The biggest investment stories of the year were not merely sets of interesting data but tapped into reservoirs of anxiety and doubt about the world we live in. These stories have not resolved those issues, but they have fueled useful thought about them.
The "New Normal" Debate
Generating the most traffic on AdvisorOne was money manager Ken Fisher's disparagement of Pimco bond manager Bill Gross' famous, or infamous, "new normal" concept.
"We are chimpanzees with no memory," Fisher said in response to Gross' view that we are living in times of reduced economic expectations. "The next 10 years are going to be just as good as the 1990s. The problems in this current environment we think are so different, and so new and so unique. It's the same stupid old normal we've always had. We've got a great future."
If Fisher hadn't made those remarks back in September, someone would have to have done so. After all, the U.S market has had a pretty good year and lots of companies are more profitable than ever.
Not so long ago, in the midst of the market's downward thrusts in 2008 and 2009, classic "buy and hold" investing was repeatedly pronounced dead. Yet those who maintained fealty to that much maligned strategy have experienced gratifying recoveries, and have not had to struggle with the question of when to get back into a rebounding market.
Lesson: The return of "the same stupid old normal we've always had" — and the struggle panicked investors have had determining whether to get back in the market — should teach us all a little humility. No one has ever been able to consistently time the market. We should simply steel ourselves for a ride that will be bumpy but worth the journey.
Death of the Bull Market in Bonds
A second story generating inordinate web traffic also involved Pimco manager Bill Gross — namely, the world's biggest bond manager's declaration that the great 30-year bull market in bonds was over.
The story was linked to the Fed's announcement of a second round of "quantitative easing" — specifically, a plan to purchase $600 billion in Treasury bonds. The Fed's plan was aimed at keeping interest rates low, thus propping up a shaky real estate market and unleashing the animal spirits of equity investors, which would create a wealth effect.
The Fed's bond buying, said Gross, "raises bond prices to create the illusion of high annual returns, but ultimately it reaches a dead-end where those prices can no longer go up. Having arrived at its destination, the market then offers near zero percent returns and a picking of the creditor's pocket via inflation and negative real interest rates."
Gross' declaration of defeat — and the bond market's selloff confirms his view — is a fresh reminder of all the strikes against bond investing.
Inflation is always crouching in the corner ready to take away whatever meager yields are being offered, and government fiscal and monetary policies are the key determinants of how your investment will perform. In other words, credit quality matters — and the bond market has judged Uncle Sam to be tinkering abusively with its national balance sheet.
Whether you agree with Ken Fisher or Bill Gross, it's pretty clear why — from Gross' perspective — we're living in a "new normal." There is no good news out there — or prospect of any — for bond investors.

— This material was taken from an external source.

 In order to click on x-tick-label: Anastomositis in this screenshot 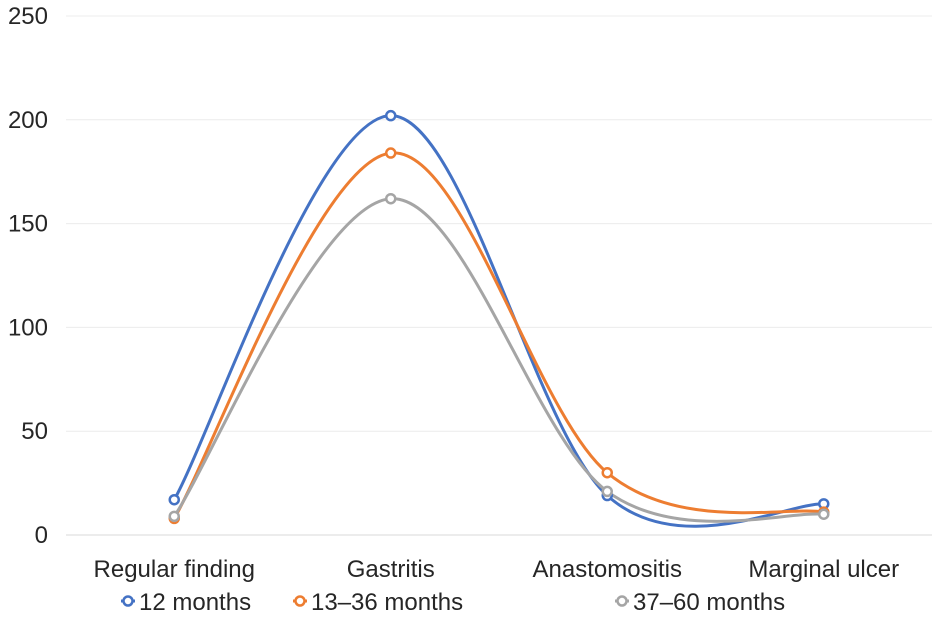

Lesson: Investors in Treasuries, who have always had to worry about inflation risk, duration risk and taxes, could always rely on the absence of political risk; the full faith and credit of the United States Treasury was something the whole world banked on.
As bond vigilantes, gold bugs and the Chinese now constantly remind us, America and credit quality are no longer synonymous. Where once our word was our bond, our bonds are no longer expected to be worth tomorrow what they are today.
The Flash Crash
The "flash crash" of May 6 had every financial advisor's attention. The story drew wide attention to what are normally technical issues about capital markets functionality with a gripping drama of the Dow plunging about 700 points within just 20 minutes.

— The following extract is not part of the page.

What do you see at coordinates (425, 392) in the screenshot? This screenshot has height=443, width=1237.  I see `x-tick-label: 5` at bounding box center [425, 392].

A single, $4.1 billion computer-initiated trade seems to have triggered the precipitous decline, and there has been much gnashing of teeth about high-frequency computerized trading and even the role played by the proliferation of ETFs in less liquid areas of the market.
Should investors fear financial Armageddon — or buy like crazy — if another apparent flash crash occurs? Probably both reactions, in good measure and at different times, are called for.
Sometimes bad things occur rather unexpectedly and their consequences also surprise. The Great Chicago Fire was one of the biggest U.S. disasters of the 19th century, yet it is credited with spurring the rapid development of Chicago as one of America's and the world's great economic centers.